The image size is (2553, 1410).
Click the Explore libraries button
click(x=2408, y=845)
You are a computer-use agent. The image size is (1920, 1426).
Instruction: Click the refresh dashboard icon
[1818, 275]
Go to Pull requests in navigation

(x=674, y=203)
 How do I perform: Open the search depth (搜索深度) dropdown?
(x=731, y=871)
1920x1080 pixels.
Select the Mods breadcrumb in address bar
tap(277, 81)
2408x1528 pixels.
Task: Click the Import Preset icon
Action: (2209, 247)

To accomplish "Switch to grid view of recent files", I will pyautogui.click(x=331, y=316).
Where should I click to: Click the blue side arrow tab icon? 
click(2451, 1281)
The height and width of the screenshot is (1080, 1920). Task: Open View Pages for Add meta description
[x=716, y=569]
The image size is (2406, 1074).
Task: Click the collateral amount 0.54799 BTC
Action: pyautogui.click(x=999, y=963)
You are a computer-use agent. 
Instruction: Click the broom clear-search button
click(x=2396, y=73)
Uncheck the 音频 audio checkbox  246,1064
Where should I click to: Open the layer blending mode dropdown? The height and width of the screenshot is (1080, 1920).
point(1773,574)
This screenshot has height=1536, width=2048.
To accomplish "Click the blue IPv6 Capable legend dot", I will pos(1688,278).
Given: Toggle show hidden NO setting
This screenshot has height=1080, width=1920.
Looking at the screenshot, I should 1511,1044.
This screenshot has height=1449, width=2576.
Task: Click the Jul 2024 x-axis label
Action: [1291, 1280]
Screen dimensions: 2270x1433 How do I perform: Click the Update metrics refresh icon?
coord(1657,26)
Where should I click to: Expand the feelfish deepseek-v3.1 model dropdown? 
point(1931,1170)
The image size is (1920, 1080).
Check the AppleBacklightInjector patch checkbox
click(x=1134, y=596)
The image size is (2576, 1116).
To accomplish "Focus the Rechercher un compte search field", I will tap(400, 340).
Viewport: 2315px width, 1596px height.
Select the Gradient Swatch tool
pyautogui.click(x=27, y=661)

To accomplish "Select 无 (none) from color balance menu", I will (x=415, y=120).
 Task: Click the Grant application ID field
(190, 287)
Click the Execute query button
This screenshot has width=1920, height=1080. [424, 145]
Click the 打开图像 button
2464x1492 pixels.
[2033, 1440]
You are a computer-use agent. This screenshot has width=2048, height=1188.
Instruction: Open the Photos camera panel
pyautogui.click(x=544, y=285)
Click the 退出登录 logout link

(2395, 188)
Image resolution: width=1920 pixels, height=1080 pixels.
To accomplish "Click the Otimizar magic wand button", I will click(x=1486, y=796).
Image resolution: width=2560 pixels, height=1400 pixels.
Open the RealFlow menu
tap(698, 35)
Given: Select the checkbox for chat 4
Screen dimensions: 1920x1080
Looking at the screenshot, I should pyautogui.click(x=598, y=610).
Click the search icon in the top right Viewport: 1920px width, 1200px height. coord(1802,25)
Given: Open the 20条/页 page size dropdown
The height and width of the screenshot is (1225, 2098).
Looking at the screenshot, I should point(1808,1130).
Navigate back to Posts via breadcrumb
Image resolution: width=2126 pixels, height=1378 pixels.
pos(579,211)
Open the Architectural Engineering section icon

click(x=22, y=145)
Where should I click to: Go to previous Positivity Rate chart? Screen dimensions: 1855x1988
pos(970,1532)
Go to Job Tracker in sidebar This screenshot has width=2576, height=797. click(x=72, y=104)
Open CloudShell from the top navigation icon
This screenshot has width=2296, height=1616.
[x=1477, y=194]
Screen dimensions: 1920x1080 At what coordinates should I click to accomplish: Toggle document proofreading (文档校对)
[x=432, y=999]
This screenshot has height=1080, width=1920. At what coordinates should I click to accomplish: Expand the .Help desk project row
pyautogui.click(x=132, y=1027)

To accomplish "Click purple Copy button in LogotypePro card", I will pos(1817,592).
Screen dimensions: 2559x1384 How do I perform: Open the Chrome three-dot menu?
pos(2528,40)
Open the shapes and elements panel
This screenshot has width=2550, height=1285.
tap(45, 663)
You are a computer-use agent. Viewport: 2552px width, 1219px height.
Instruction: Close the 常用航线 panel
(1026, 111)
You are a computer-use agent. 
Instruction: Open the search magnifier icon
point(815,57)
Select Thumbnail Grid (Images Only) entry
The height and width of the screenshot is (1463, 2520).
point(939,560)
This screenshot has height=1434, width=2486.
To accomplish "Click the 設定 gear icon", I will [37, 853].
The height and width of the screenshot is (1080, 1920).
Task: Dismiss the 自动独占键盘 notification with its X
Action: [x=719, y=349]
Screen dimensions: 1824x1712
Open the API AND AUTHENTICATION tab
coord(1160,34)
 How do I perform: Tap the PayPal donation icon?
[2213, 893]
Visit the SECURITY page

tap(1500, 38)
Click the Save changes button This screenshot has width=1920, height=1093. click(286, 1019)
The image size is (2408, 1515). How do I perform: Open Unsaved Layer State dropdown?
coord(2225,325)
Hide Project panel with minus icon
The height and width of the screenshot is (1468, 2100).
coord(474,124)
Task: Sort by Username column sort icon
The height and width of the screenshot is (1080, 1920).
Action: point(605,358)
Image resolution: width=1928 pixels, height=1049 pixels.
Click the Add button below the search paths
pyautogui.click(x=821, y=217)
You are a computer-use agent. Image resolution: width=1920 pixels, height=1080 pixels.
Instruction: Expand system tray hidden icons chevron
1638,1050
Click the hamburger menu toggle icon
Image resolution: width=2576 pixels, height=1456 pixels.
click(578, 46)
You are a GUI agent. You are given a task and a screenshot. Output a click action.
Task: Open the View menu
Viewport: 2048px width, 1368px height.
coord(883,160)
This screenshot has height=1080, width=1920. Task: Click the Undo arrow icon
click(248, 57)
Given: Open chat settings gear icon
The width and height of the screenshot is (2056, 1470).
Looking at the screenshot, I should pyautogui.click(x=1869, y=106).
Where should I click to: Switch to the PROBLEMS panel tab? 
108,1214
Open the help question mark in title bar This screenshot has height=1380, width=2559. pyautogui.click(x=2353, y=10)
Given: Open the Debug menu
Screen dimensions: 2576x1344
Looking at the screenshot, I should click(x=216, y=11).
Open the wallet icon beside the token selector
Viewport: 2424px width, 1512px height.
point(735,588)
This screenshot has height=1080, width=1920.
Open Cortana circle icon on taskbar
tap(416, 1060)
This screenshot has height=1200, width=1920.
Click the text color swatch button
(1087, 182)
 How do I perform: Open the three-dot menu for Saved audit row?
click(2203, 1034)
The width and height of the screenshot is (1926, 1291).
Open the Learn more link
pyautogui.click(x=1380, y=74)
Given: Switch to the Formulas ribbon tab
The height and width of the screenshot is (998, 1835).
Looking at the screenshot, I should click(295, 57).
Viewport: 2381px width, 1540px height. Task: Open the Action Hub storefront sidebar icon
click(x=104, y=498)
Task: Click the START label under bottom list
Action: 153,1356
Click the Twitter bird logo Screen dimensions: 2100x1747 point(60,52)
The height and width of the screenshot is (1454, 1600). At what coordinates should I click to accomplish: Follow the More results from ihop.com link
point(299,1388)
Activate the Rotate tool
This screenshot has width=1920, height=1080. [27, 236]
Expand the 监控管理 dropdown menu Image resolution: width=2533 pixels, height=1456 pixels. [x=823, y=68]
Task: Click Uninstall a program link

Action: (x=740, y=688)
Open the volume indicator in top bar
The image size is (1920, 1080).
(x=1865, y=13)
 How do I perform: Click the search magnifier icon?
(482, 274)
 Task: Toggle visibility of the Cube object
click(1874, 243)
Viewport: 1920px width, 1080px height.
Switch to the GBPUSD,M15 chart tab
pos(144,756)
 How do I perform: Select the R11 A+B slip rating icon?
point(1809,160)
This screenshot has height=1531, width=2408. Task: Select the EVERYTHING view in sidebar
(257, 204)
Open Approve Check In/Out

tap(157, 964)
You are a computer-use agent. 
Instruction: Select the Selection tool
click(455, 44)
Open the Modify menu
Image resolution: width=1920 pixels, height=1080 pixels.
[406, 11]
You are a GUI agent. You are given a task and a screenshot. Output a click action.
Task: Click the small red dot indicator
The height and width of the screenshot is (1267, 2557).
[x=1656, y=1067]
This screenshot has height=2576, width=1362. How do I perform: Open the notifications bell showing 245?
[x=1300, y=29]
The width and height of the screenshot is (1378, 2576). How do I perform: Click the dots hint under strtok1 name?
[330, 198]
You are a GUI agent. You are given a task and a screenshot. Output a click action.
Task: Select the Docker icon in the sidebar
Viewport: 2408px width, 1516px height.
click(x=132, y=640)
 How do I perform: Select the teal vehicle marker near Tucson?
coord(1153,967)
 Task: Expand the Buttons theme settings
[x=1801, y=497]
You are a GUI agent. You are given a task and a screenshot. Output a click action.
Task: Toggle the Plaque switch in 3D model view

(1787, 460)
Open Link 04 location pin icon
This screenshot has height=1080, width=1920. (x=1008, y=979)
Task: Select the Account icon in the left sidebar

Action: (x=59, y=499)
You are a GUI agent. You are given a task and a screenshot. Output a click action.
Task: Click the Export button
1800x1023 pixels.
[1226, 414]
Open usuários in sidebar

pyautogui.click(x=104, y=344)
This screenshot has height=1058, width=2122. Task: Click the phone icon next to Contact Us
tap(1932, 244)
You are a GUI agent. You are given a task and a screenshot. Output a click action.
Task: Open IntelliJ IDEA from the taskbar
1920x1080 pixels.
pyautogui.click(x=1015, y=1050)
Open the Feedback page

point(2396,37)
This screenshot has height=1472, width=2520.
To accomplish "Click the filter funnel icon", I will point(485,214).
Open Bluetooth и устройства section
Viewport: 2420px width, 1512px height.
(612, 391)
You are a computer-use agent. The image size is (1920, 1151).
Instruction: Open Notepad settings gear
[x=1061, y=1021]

==========

▸ Task goal
Please copy the lines above from the line with "Click the text color swatch button" up to and including the line with "Click the Twitter", exactly as written and with nothing else.

▸ Response area
Click the text color swatch button
(1087, 182)
 How do I perform: Open the three-dot menu for Saved audit row?
click(2203, 1034)
The width and height of the screenshot is (1926, 1291).
Open the Learn more link
pyautogui.click(x=1380, y=74)
Given: Switch to the Formulas ribbon tab
The height and width of the screenshot is (998, 1835).
Looking at the screenshot, I should click(295, 57).
Viewport: 2381px width, 1540px height. Task: Open the Action Hub storefront sidebar icon
click(x=104, y=498)
Task: Click the START label under bottom list
Action: 153,1356
Click the Twitter bird logo Screen dimensions: 2100x1747 point(60,52)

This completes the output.